> [Items listed in a dataset]:
-- -- --
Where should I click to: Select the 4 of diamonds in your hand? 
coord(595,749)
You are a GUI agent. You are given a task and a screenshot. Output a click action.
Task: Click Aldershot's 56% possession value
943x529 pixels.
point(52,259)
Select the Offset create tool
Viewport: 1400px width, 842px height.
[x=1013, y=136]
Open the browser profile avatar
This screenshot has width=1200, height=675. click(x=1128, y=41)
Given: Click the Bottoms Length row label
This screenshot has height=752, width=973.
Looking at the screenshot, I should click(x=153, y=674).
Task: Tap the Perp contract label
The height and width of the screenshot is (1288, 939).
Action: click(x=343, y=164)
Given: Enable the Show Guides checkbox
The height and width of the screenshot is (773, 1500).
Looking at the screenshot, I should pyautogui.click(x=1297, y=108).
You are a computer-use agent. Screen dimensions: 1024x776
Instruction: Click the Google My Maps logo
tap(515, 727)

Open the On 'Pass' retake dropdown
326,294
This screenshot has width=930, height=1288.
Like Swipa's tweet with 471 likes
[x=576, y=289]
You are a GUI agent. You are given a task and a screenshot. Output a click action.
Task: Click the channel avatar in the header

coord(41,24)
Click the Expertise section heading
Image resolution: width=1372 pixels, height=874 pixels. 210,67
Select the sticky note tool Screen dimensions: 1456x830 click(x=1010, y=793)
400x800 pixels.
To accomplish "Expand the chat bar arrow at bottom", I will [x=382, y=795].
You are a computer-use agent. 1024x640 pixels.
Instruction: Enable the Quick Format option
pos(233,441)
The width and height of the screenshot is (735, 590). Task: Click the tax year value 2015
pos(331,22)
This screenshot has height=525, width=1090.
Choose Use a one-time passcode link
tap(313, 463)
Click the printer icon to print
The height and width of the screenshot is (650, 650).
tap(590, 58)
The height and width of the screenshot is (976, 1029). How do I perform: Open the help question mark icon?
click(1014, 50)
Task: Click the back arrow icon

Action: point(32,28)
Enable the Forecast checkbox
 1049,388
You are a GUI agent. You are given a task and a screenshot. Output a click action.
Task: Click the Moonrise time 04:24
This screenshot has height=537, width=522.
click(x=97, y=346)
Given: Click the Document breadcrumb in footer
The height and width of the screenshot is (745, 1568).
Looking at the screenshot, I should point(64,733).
-- -- --
> [EXERCISE GOAL]:
Present every line of the data above as a numbered list, omitting the blank lines.

> [OUTPUT FOR THIS TASK]:
1. Where should I click to: Select the 4 of diamonds in your hand? 
2. coord(595,749)
3. You are a GUI agent. You are given a task and a screenshot. Output a click action.
4. Task: Click Aldershot's 56% possession value
5. 943x529 pixels.
6. point(52,259)
7. Select the Offset create tool
8. Viewport: 1400px width, 842px height.
9. [x=1013, y=136]
10. Open the browser profile avatar
11. This screenshot has width=1200, height=675. click(x=1128, y=41)
12. Given: Click the Bottoms Length row label
13. This screenshot has height=752, width=973.
14. Looking at the screenshot, I should click(x=153, y=674).
15. Task: Tap the Perp contract label
16. The height and width of the screenshot is (1288, 939).
17. Action: click(x=343, y=164)
18. Given: Enable the Show Guides checkbox
19. The height and width of the screenshot is (773, 1500).
20. Looking at the screenshot, I should pyautogui.click(x=1297, y=108).
21. You are a computer-use agent. Screen dimensions: 1024x776
22. Instruction: Click the Google My Maps logo
23. tap(515, 727)
24. Open the On 'Pass' retake dropdown
25. 326,294
26. This screenshot has width=930, height=1288.
27. Like Swipa's tweet with 471 likes
28. [x=576, y=289]
29. You are a GUI agent. You are given a task and a screenshot. Output a click action.
30. Task: Click the channel avatar in the header
31. coord(41,24)
32. Click the Expertise section heading
33. Image resolution: width=1372 pixels, height=874 pixels. 210,67
34. Select the sticky note tool Screen dimensions: 1456x830 click(x=1010, y=793)
35. 400x800 pixels.
36. To accomplish "Expand the chat bar arrow at bottom", I will [x=382, y=795].
37. You are a computer-use agent. 1024x640 pixels.
38. Instruction: Enable the Quick Format option
39. pos(233,441)
40. The width and height of the screenshot is (735, 590). Task: Click the tax year value 2015
41. pos(331,22)
42. This screenshot has height=525, width=1090.
43. Choose Use a one-time passcode link
44. tap(313, 463)
45. Click the printer icon to print
46. The height and width of the screenshot is (650, 650).
47. tap(590, 58)
48. The height and width of the screenshot is (976, 1029). How do I perform: Open the help question mark icon?
49. click(1014, 50)
50. Task: Click the back arrow icon
51. Action: point(32,28)
52. Enable the Forecast checkbox
53.  1049,388
54. You are a GUI agent. You are given a task and a screenshot. Output a click action.
55. Task: Click the Moonrise time 04:24
56. This screenshot has height=537, width=522.
57. click(x=97, y=346)
58. Given: Click the Document breadcrumb in footer
59. The height and width of the screenshot is (745, 1568).
60. Looking at the screenshot, I should point(64,733).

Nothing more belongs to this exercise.